I should have mentioned that the CD-ROM drive I am using has the sector size jumper and I
have tried it both with and without the jumper setting with the same result. In fact
without the jumper I cannot even get it to do the initial boot off the CD. The other
suggestion is about the SCSI ID. Previously the CD-ROM was ID 0, I then tried ID 4 (which
was higher than the HDD).
I think I have two courses of action, from the suggestions I have had. First is to try a
completely different model of CD-ROM drive (I have an RRD42 somewhere), and the other is
to try some different SCSI IDs for the CD-ROM drive.
Thanks
Rob
-----Original Message-----
From: cctalk [mailto:cctalk-bounces at
classiccmp.org] On Behalf Of Sean Caron
Sent: 14 December 2014 04:23
To: General Discussion: On-Topic and Off-Topic Posts; Sean Caron
Subject: Re: Problem Installing Ultrix on DECstation 2100
I am pretty sure the DECstation 2100/3100 is old enough that it requires a
512 byte sector CD-ROM to boot and/or install properly. I find some of the
older DEC machines are kind of picky... using a genuine DEC RRD drive will
almost guarantee you to succeed; early CD-ROM drives from other workstation
vendors of the same era (i.e. Sun) are also good bets.

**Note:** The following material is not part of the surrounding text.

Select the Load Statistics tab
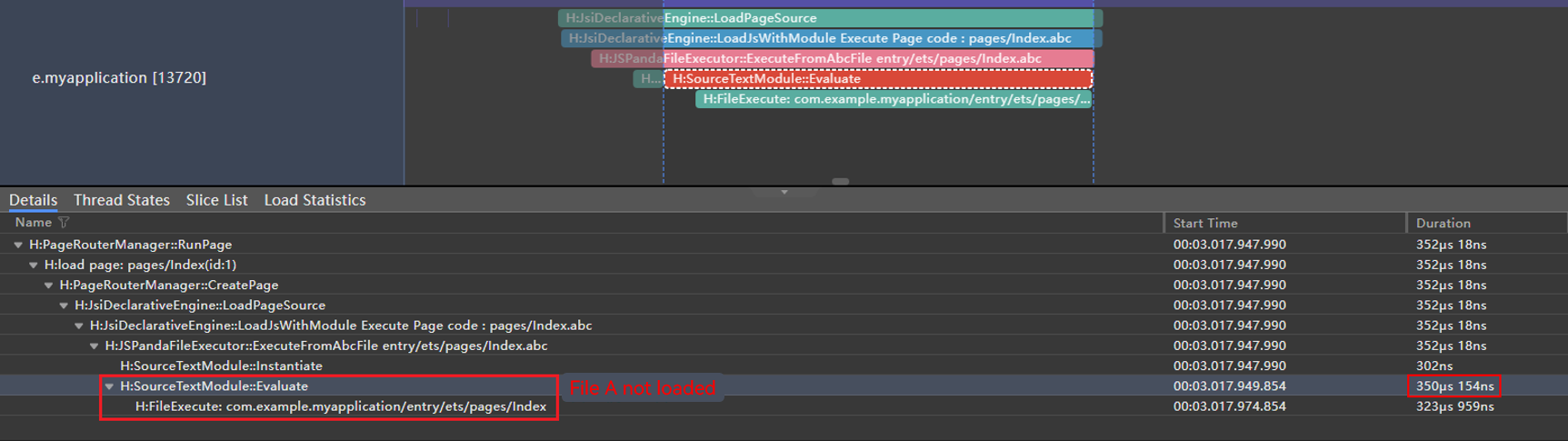This screenshot has width=1568, height=441. pos(315,200)
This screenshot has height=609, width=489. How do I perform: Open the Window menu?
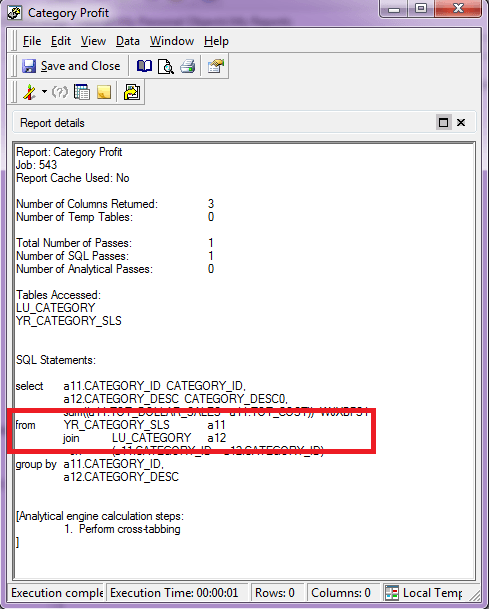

Most drives you will pull
from Macs or PCs of the era are set up to do 2048 byte sectors and are no good
for booting the old workstations (though they may work as a simple peripheral
to read CD-ROMs after the fact).
In fact, exactly this sort of thing happened last time I loaded a VAXstation 3100
(with VMS, but, same principle) over the summer... IIRC, I tried to boot it with a
Sun drive first (note: 512 byte sector drive!) and it actually booted the miniroot
OK, but it always would fail when trying to restore the save set to the disk. It
only worked all the way through once I put the Sun drive away and started
using a DEC RRD45. Use an AppleCD 300
(2048 byte sectors) and it won't even boot the miniroot. So, just an example of
exactly how picky they can be ;)
I kind of miss my old DECstation 2100/3100s... Had a few maybe 15 years ago. I
ran NetBSD on mine... they were slower than dirt but I always enjoyed staring
into that big old black hole of a monitor that was the
VR290 hooked up to it... and I just love that font that DEC used for text mode. I
didn't think of it as such at the time, but the machine is kind of historically
significant; I think it was one of the first MIPS based machines to sell in real
volume.
Best,
Sean
On Sat, Dec 13, 2014 at 7:58 PM, Peter C. Wallace <pcw at mesanet.com>
wrote:
On Sun, 14 Dec 2014, Robert Jarratt wrote:
Date: Sun, 14 Dec 2014 00:17:52 -0000
> From: Robert Jarratt <robert.jarratt at ntlworld.com>
> Reply-To: "General Discussion: On-Topic and Off-Topic Posts"
> <cctalk at classiccmp.org>
> To: "General Discussion: On-Topic and Off-Topic Posts" <
> cctalk at classiccmp.org>
> Subject: Problem Installing Ultrix on DECstation 2100
>
>
> (apologies to those on the DecTec list, looking to widen the
> audience)
>
>
>
> I am struggling to surmount a problem installing Ultrix 4.5 from a
> CD-ROM onto a DECstation 2100 (MIPS)
>
> After choosing the type of installation (basic or advanced) it tries
> to offer the system disk selection. However, it keeps failing because
> it is detecting the CD-ROM drive and saying it has an invalid block
> size. I can hear it spin up the hard disk that I want to install on,
> so it should be finding a suitable hard disk, but it looks like it
> keeps choking on the CD-ROM drive. I can't tell if it is failing to
> see the hard disk properly, but when I tried NetBSD on the same disk,
> and in the same machine, it is fine, so the hard disk shouldn't be the
problem.
>>
>>
>
> Is it a DEC CD-ROM drive? I think the blocksize must be 512 bytes but
> generic CD-ROM drive have a 2K? block size. Somes drives have a jumper
> that sets the block size.
>
>
>>
>> Any ideas on how to resolve this?
>>
>>
>>
>> Thanks
>>
>>
>>
>> Rob
>>
>>
>>
>>
> Peter Wallace
> Mesa Electronics
>
> (\__/)
> (='.'=) This is Bunny. Copy and paste bunny into your
> (")_(") signature to help him gain world domination.